More from the secret Romney video. (Romney tells his donors he doesn't believe in a two-state solution for the Israeli-Palestinian conflict, that resolving this conflict is "almost unthinkable," and that he would merely "kick the ball down the field."): SECRET VIDEO: On Israel, Romney Trashes Two-State Solution
Here is a surprising and shocking teaser to that second Corn piece: "Palestinians have no interest whatsoever in establishing peace." I confess that I am still not over the shock of Romney's remarks made at the end of July, during his Gaffe World Tour:
"As you come here and you see the GDP [gross domestic product] per capita, for instance, in Israel which is about $21,000, and compare that with the GDP per capita just across the areas managed by the Palestinian Authority, which is more like $10,000 per capita, you notice such a dramatically stark difference in economic vitality." Mr. Romney told a group of donors gathered at the King David Hotel in Jerusalem. He added: "And that is also between other countries that are near or next to each other: Chile and Ecuador, Mexico and the United States." He went on to explain that the marked décalage between the GDP in Israel versus the downright pitiful laziness exhibited in the GDP of Palestine was due to "culture." I don't understand how the Earth continued to turn on its appointed axis after that statement, but that's just me...
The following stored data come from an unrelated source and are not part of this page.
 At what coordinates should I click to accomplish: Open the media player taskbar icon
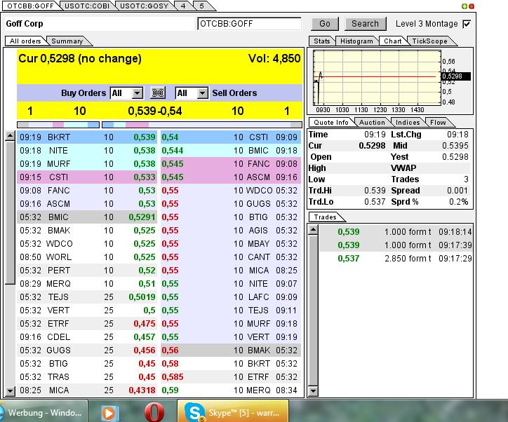(109, 411)
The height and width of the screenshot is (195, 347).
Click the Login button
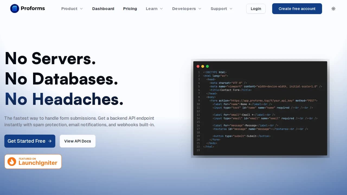(x=256, y=9)
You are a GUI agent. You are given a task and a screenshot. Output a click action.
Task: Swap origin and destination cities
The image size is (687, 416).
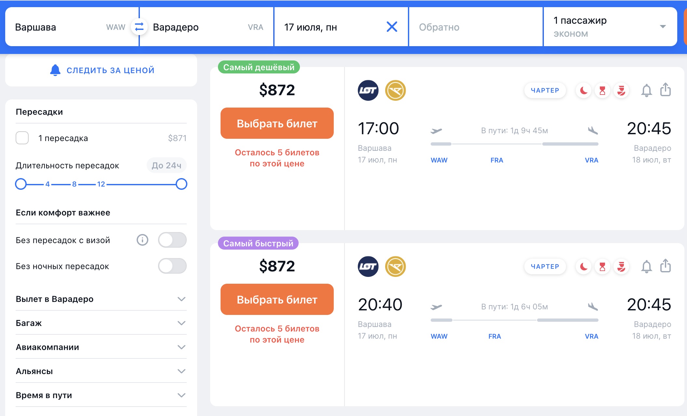(139, 27)
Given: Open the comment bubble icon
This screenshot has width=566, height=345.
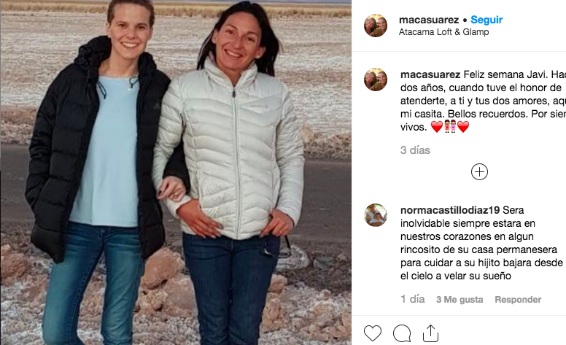Looking at the screenshot, I should point(402,333).
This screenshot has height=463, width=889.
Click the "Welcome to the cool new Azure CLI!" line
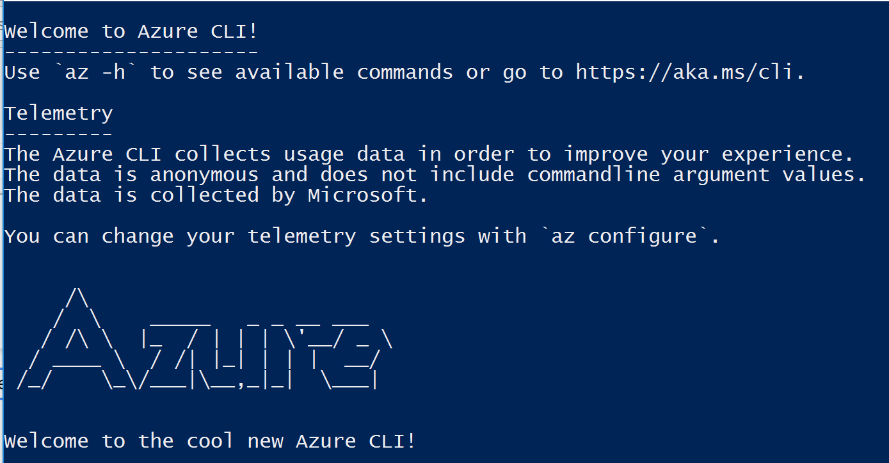(x=210, y=441)
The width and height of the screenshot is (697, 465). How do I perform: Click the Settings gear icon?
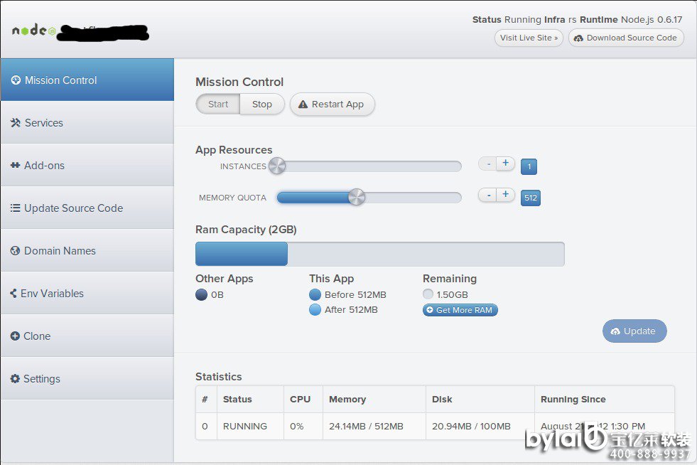pyautogui.click(x=15, y=379)
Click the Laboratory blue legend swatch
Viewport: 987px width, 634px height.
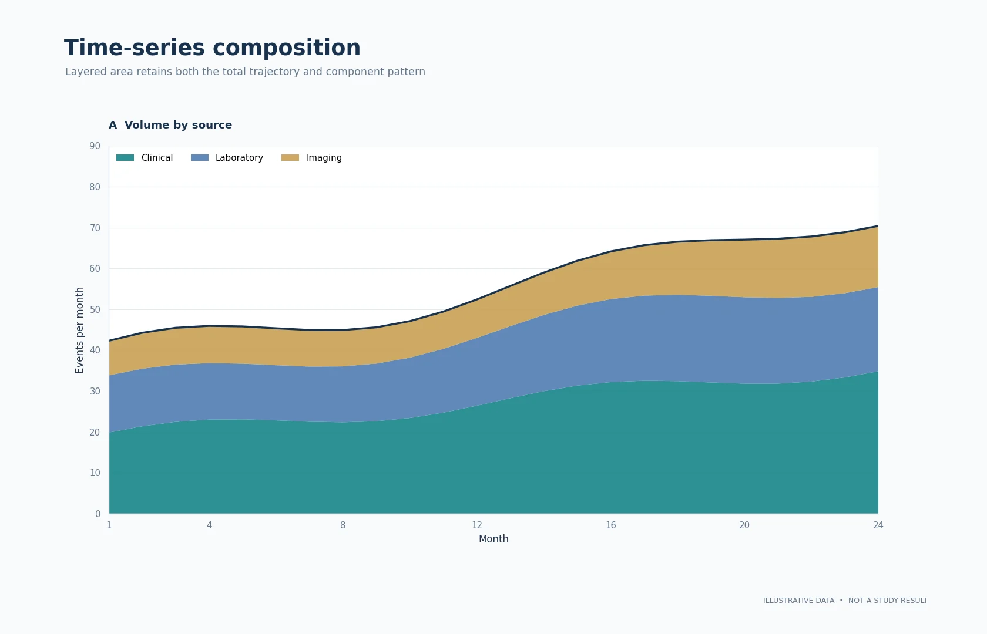200,158
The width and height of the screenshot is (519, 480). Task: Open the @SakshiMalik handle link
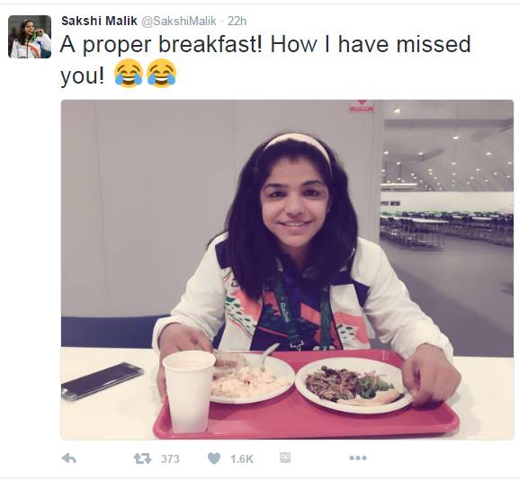[179, 22]
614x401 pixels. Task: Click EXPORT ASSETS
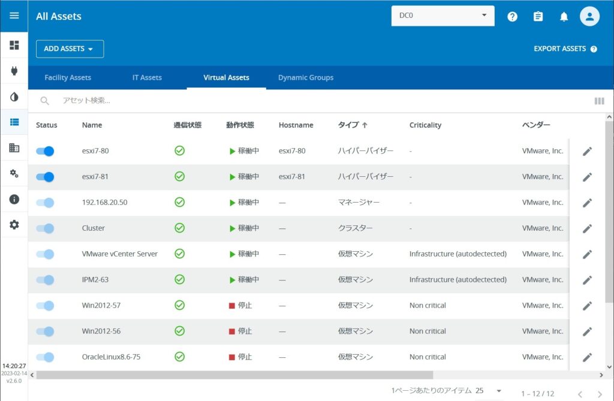click(558, 49)
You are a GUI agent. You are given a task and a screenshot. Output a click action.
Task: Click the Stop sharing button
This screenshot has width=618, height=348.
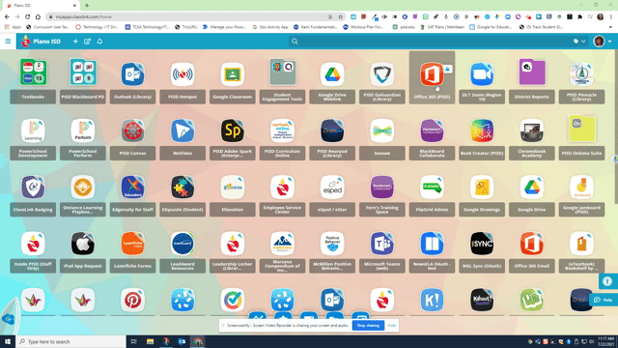tap(368, 326)
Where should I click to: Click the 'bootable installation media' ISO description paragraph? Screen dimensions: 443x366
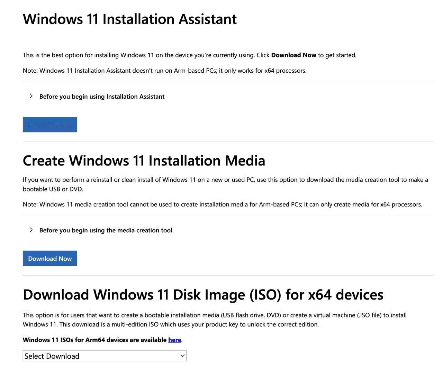coord(215,315)
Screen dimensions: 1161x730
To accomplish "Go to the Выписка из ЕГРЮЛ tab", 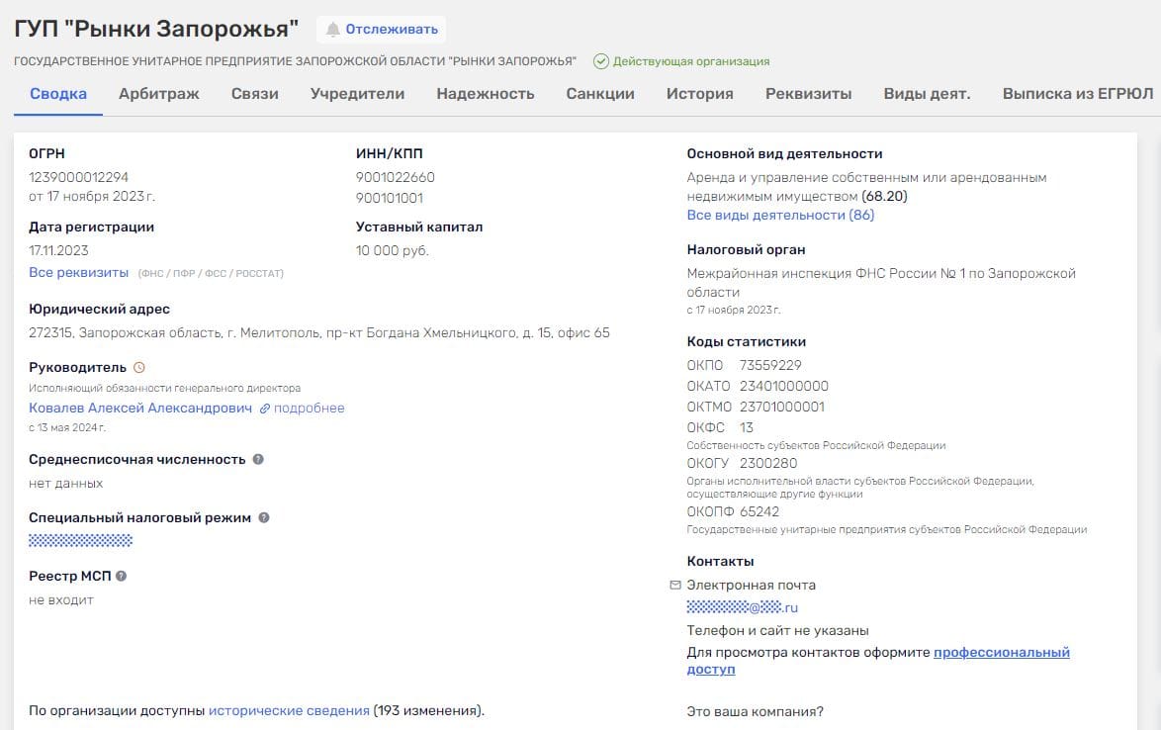I will pos(1077,94).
As for Romney's response to the release of the Boca Raton videos [that underscore what everyone already knew, but were striking in the ease and familiarity of tone the Good Guvnor exhibited], the Christian Science Monitor reports:
At an impromptu news conference Monday, Romney offered no apologies, conceding the comments were not "elegantly stated" and were spoken "off the cuff." The Republican presidential nominee said the remarks showed a contrast between President Barack Obama's "government-centered society" and his belief in a "free-market approach."
"Of course, I want to help all Americans, all Americans, have a bright and prosperous future," Romney told reporters.